Inmediatamente después de terminada, la final del Mundial de 1950 en el Maracaná, dejó de ser un partido de fútbol. Se convirtió en una metáfora sobre cómo el pequeño puede tumbar al gigante.
Ayer jueves, 70 años después, analistas aclaran que aquel encuentro que se incrustaría a fuego en las historias de Brasil y Uruguay tuvo poco de casualidad y mucho de confirmación.
Domingo 16 de julio de 1950, Rio de Janeiro. Los diarios adelantaban la victoria en sus titulares: a Brasil le bastaba con un empate para levantar la Copa del Mundo.

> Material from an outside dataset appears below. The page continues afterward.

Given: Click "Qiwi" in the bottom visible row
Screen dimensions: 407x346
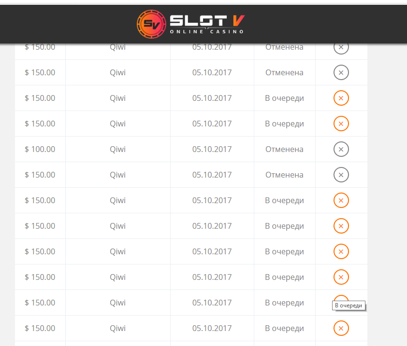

Sobre las 3:00 de la tarde, el plantel local salió a la cancha del estadio Maracaná, rebosante de espectadores como nunca volvería estarlo, con remeras que rezaban "Brasil campeón" debajo de sus camisetas. El alcalde carioca, Angelo Mendes de Morais, vaticinó por altavoces, y en la cara de la oncena visitante, que en minutos la ‘Seleçao’ se consagraría campeona del mundo.
Afuera, carrozas y fuegos artificiales aguardaban el pitazo final que le daría a Brasil un título mundial de fútbol por primera vez en su historia. Todo el país estaba pronto para la fiesta.
Noventa minutos más tarde, con el 2-1 a favor de Uruguay, el jolgorio daba lugar a la conmoción.
"Fue la primera vez en mi vida que escuché algo que no era ruido", diría años más tarde el capitán Juan Alberto Schiaffino, autor del primer gol uruguayo, sobre el silencio envolvente de las 200.000 personas que colmaban el estadio.
Fue, también, el inicio de un mito que se volvería parte del ADN uruguayo. Desde entonces, ‘Maracanazo’ es, por antonomasia, cualquier triunfo que se produce en la adversidad y contra todos los pronósticos.
Sin embargo, 70 años después del partido que se convirtió en la versión deportiva de David contra Goliat, analistas dicen que el resultado tuvo más de lógica que de hazaña.